[DATA EXTRACT]

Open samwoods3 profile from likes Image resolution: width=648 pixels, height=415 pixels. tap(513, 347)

[/DATA EXTRACT]
[DATA EXTRACT]

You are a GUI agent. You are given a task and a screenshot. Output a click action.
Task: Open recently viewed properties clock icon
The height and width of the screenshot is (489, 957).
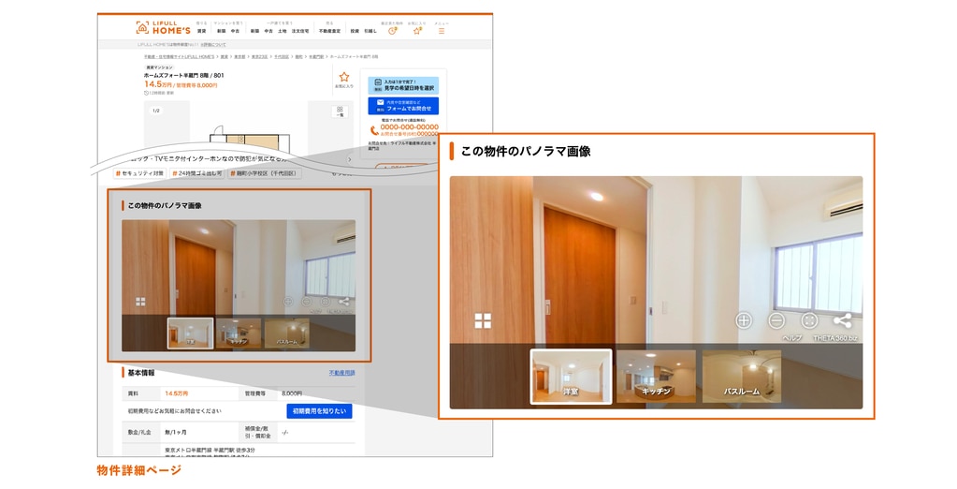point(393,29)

[/DATA EXTRACT]

TASK DIRECTIONS: Please show every line of the records that holds the word "Open".

EXERCISE ANSWER:
Open samwoods3 profile from likes Image resolution: width=648 pixels, height=415 pixels. tap(513, 347)
Task: Open recently viewed properties clock icon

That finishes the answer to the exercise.